## [BRANO DI LETTURA]
------------

Dall'esterno non sono accoglienti ne' il locale (facciata anonima
e sbertucciata di un condominio anni '80) ne' l'ambiente circostante
(una piazza di cemento crepato, con le erbacce che spuntano ovunque a
ricordare certi film dell'era post-atomica); nella penombra lunare,
l'unico lampione della piazza e' spento, si intravedono lontani figuri
dal passo aggobbito e incerto, sono i vecchi del posto che dopo il
gottino al bar se ne tornano ubbriachi a casa a picchiar la moglie.
Sopra l'entrata una grande scritta "Da Zambo'", neon cilestrino che
ronza fastidiosamente mostrando, lampeggiante, la sola lettera "Z".

Suoniamo al campanello, piu' volte, e attendiamo a lungo che ci
aprano: "il campanello e' rotto e ci rubano il cartello "si prega di
bussare forte" - si giustifica quando, dopo circa mezz'ora, il maitre
ci fa entrare - meno male che abbiamo visto le vostre ombre attraverso
il vetro"; dopo i convenevoli di prammatica veniamo fatti accomodare a
un tavolo tondo in una sala da circa 40 coperti, con simpatici attrezzi
agricoli inchiodati alle pareti, un paio di contadinotti avvinazzati
che sorridono tristi dai quadri e qualche fiasco (vuoto) sulle mensole
leggermente polverose (ma e' per l'atmosfera): siamo e resteremo noi
due, cosa assai strana perche', come ci conferma il personale di sala,
di solito non c'e' nessuno.

------------

## [DATI IN INGRESSO]
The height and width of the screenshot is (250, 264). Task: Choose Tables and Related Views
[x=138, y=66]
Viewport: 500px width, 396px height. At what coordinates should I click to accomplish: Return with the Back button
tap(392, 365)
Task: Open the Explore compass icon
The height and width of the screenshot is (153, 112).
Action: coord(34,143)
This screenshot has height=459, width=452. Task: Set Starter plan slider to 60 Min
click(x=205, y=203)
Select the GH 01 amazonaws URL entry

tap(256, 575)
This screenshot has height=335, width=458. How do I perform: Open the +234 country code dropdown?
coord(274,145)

------------

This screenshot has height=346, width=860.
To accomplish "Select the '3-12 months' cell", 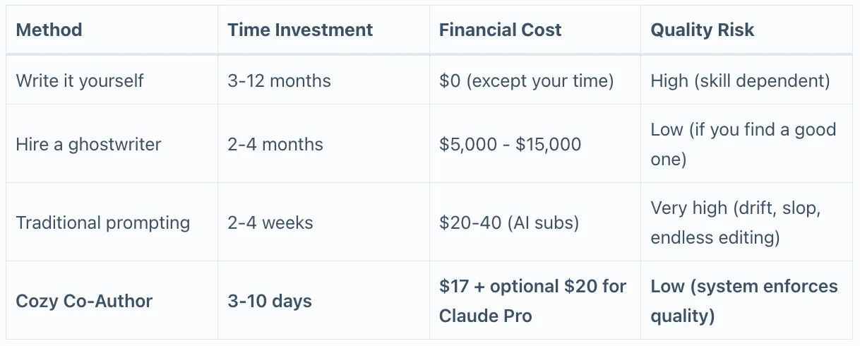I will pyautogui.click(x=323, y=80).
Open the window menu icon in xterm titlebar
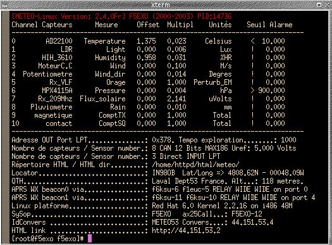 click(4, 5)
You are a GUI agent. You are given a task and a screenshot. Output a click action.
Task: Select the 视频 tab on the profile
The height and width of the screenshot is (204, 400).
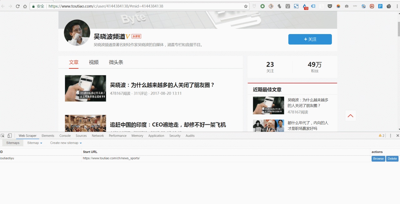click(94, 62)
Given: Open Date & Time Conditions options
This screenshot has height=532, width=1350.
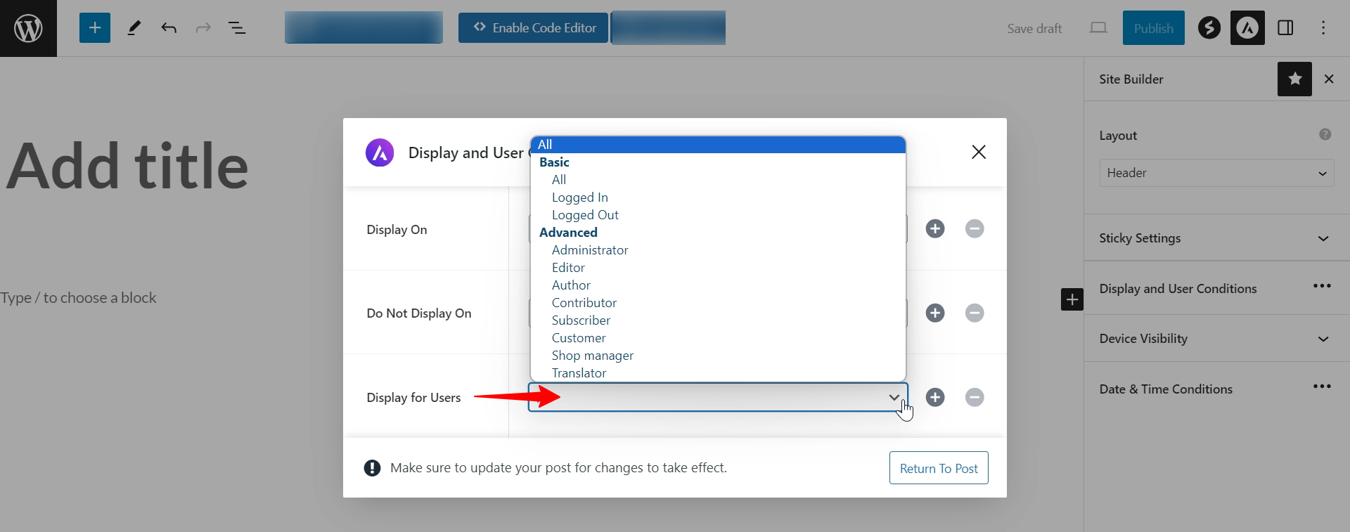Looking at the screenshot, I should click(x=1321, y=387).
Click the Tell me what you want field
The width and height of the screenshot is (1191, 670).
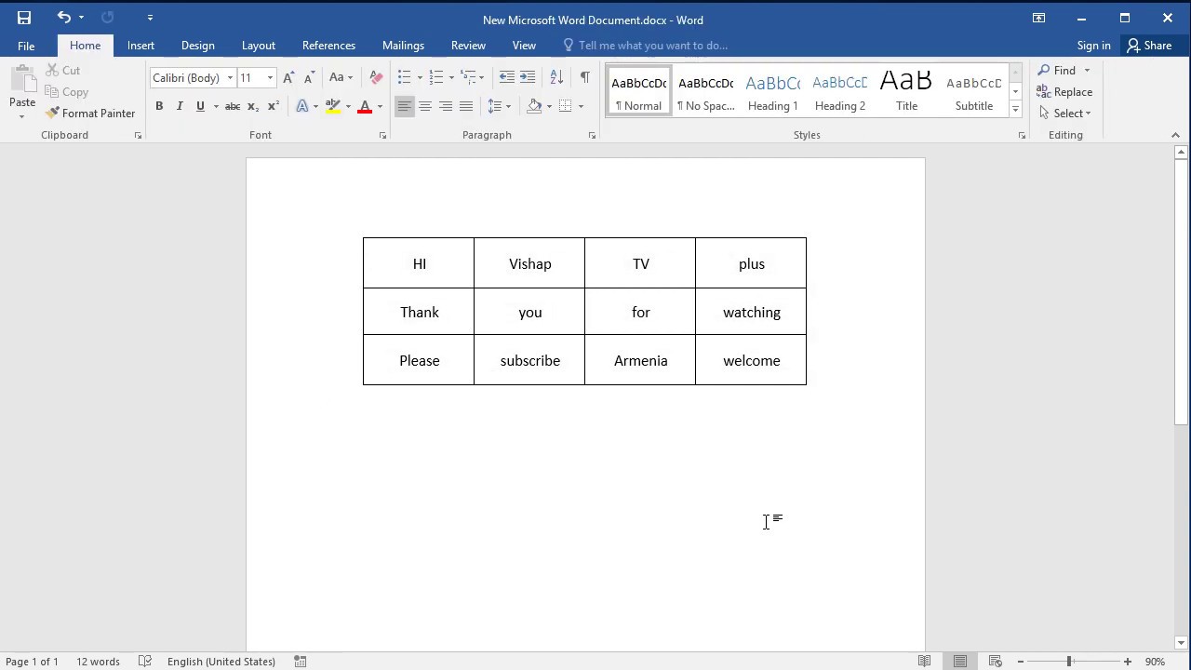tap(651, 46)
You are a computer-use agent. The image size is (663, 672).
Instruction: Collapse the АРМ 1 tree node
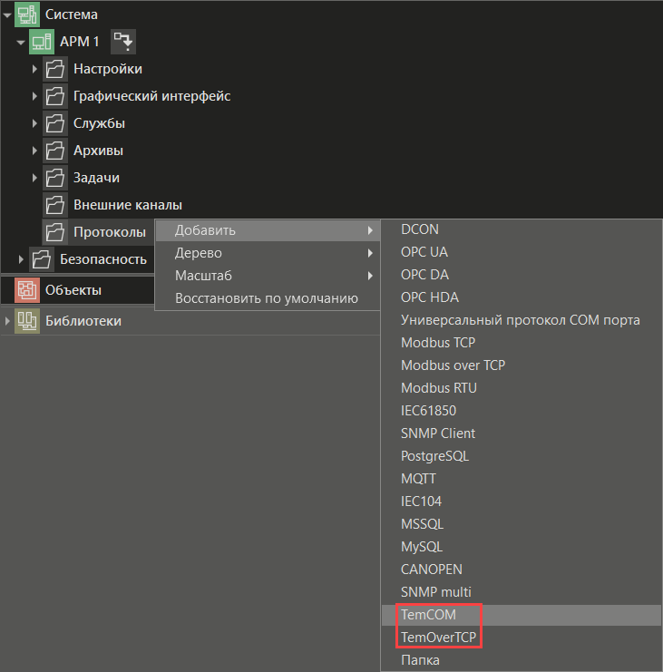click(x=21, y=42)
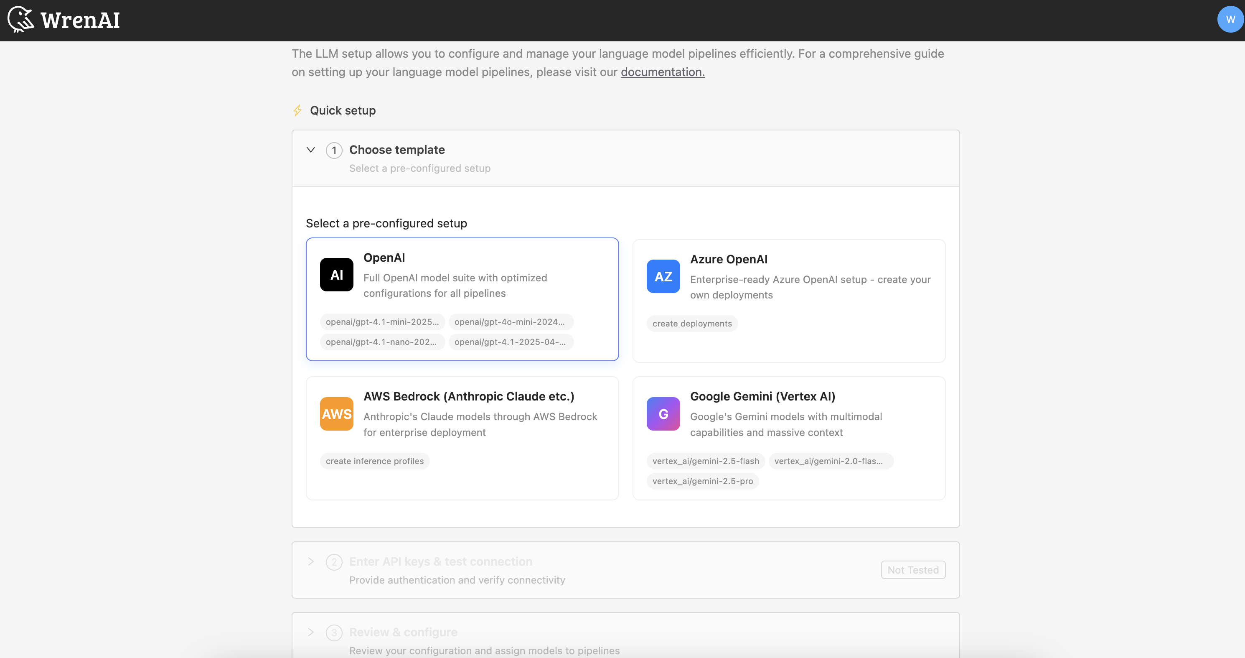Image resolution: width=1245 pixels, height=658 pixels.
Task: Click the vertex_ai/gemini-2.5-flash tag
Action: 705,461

------------

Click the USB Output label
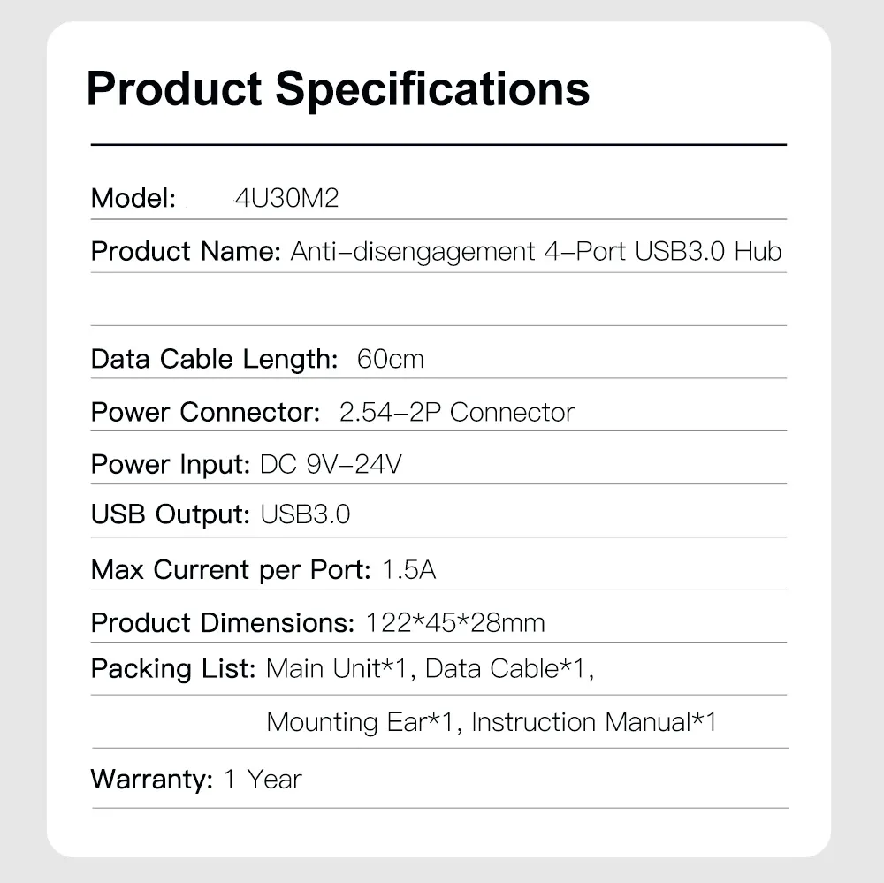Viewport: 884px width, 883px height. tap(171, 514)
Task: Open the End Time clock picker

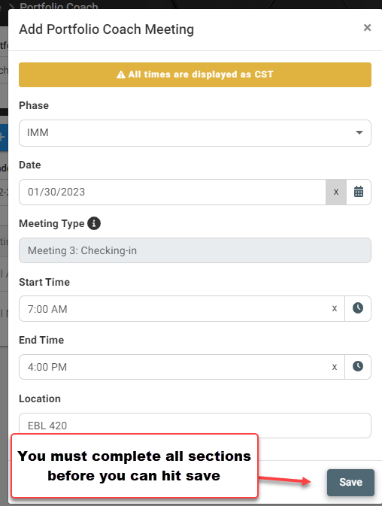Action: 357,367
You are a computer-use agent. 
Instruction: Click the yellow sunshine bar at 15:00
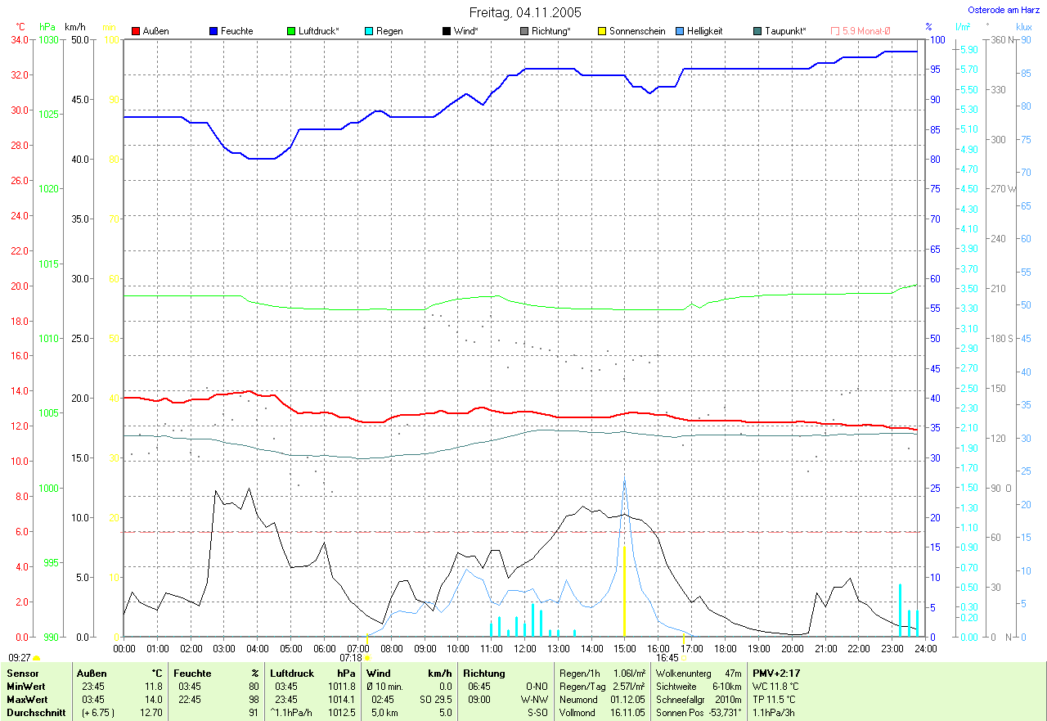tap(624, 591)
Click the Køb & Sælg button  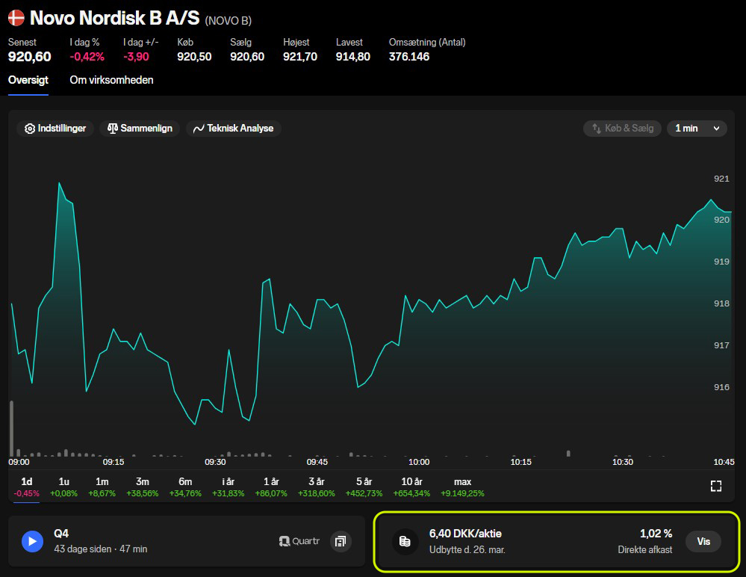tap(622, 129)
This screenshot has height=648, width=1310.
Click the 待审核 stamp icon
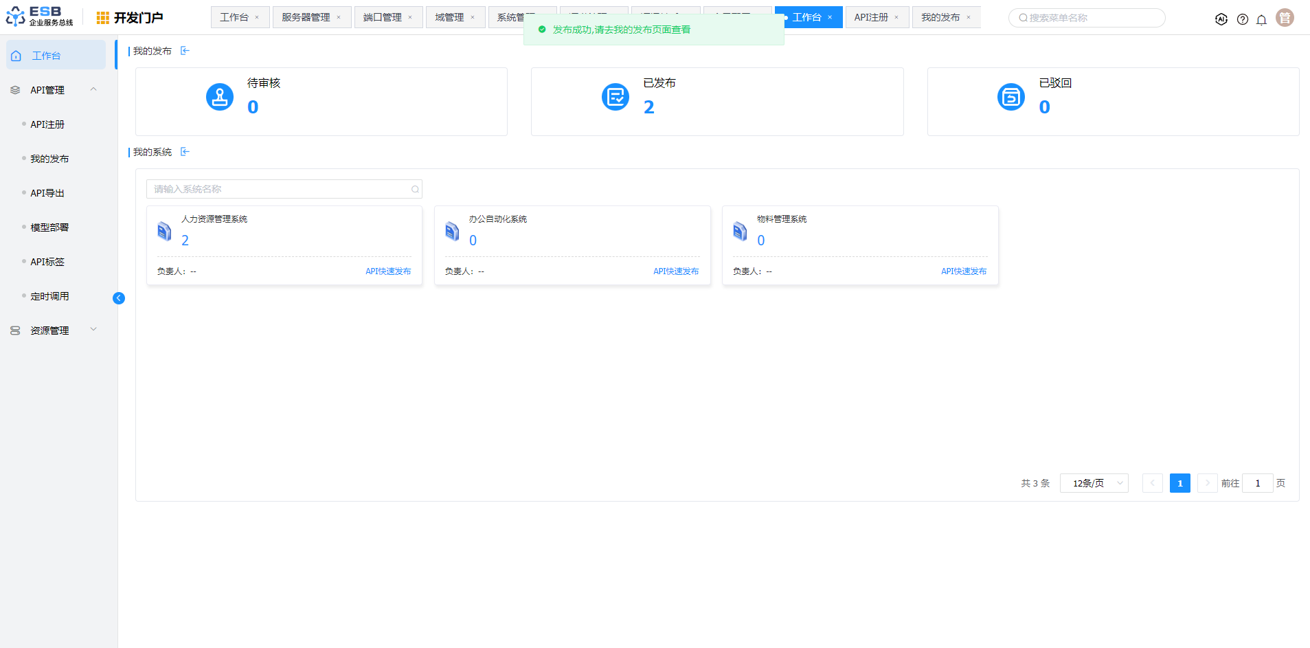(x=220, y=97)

------------

## [ESERCIZIO 1]
Quali elementi d'arredo della sala da pranzo nomina il brano di lettura? Elencali tutti.
## [ESERCIZIO 2]
Nei record, sostituisci "screenshot" con "image" dalla riga con "This screenshot has height=459, width=452." fino alla riga con "coord(274,145)", compresa, e riscrivi soltanto queste righe.

## [RISULTATO COMPLETO 1]
- un tavolo tondo
- attrezzi agricoli inchiodati alle pareti
- quadri con un paio di contadinotti avvinazzati
- qualche fiasco vuoto
- mensole leggermente polverose

## [RISULTATO COMPLETO 2]
This image has height=459, width=452. Task: Set Starter plan slider to 60 Min
click(x=205, y=203)
Select the GH 01 amazonaws URL entry

tap(256, 575)
This image has height=335, width=458. How do I perform: Open the +234 country code dropdown?
coord(274,145)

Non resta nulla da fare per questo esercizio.